- _TASK GOAL_: Transcribe the listing precisely, entry by entry.

- _DATA PROVIDED_:
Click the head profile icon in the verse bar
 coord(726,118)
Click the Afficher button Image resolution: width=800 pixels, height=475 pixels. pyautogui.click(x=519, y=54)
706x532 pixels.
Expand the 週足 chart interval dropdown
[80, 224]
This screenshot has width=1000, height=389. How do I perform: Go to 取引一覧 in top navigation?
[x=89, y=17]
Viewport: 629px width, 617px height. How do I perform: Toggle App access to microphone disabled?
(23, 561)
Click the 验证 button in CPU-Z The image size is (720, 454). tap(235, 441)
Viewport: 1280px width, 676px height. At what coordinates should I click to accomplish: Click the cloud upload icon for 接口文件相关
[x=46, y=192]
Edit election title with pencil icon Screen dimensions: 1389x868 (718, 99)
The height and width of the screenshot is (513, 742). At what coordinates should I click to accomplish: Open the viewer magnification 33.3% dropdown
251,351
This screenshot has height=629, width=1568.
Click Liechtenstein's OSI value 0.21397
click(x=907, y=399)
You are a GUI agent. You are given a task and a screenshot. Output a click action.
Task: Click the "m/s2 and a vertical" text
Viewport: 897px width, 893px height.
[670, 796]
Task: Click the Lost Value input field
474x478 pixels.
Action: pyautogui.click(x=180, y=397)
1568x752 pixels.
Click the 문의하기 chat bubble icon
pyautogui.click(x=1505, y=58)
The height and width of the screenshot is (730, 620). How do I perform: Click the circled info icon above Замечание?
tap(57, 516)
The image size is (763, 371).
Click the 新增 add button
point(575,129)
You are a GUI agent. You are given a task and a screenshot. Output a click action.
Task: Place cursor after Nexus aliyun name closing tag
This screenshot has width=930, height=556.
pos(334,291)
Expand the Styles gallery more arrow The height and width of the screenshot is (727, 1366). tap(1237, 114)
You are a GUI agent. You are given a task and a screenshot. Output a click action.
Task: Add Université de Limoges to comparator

- _REPLY_:
Click the head profile icon in the verse bar
 coord(726,118)
Click the Afficher button Image resolution: width=800 pixels, height=475 pixels. pyautogui.click(x=519, y=54)
706x532 pixels.
Expand the 週足 chart interval dropdown
[80, 224]
This screenshot has width=1000, height=389. How do I perform: Go to 取引一覧 in top navigation?
[x=89, y=17]
Viewport: 629px width, 617px height. How do I perform: Toggle App access to microphone disabled?
(23, 561)
Click the 验证 button in CPU-Z The image size is (720, 454). tap(235, 441)
Viewport: 1280px width, 676px height. At what coordinates should I click to accomplish: Click the cloud upload icon for 接口文件相关
[x=46, y=192]
Edit election title with pencil icon Screen dimensions: 1389x868 (718, 99)
The height and width of the screenshot is (513, 742). At what coordinates should I click to accomplish: Open the viewer magnification 33.3% dropdown
251,351
This screenshot has height=629, width=1568.
Click Liechtenstein's OSI value 0.21397
click(x=907, y=399)
You are a GUI agent. You are given a task and a screenshot. Output a click action.
Task: Click the "m/s2 and a vertical" text
Viewport: 897px width, 893px height.
[670, 796]
Task: Click the Lost Value input field
474x478 pixels.
Action: pyautogui.click(x=180, y=397)
1568x752 pixels.
Click the 문의하기 chat bubble icon
pyautogui.click(x=1505, y=58)
The height and width of the screenshot is (730, 620). How do I perform: Click the circled info icon above Замечание?
tap(57, 516)
The image size is (763, 371).
Click the 新增 add button
point(575,129)
You are a GUI agent. You are given a task and a screenshot. Output a click action.
Task: Place cursor after Nexus aliyun name closing tag
This screenshot has width=930, height=556.
pos(334,291)
Expand the Styles gallery more arrow The height and width of the screenshot is (727, 1366). tap(1237, 114)
You are a GUI agent. You are given a task and a screenshot. Output a click action.
Task: Add Université de Limoges to comparator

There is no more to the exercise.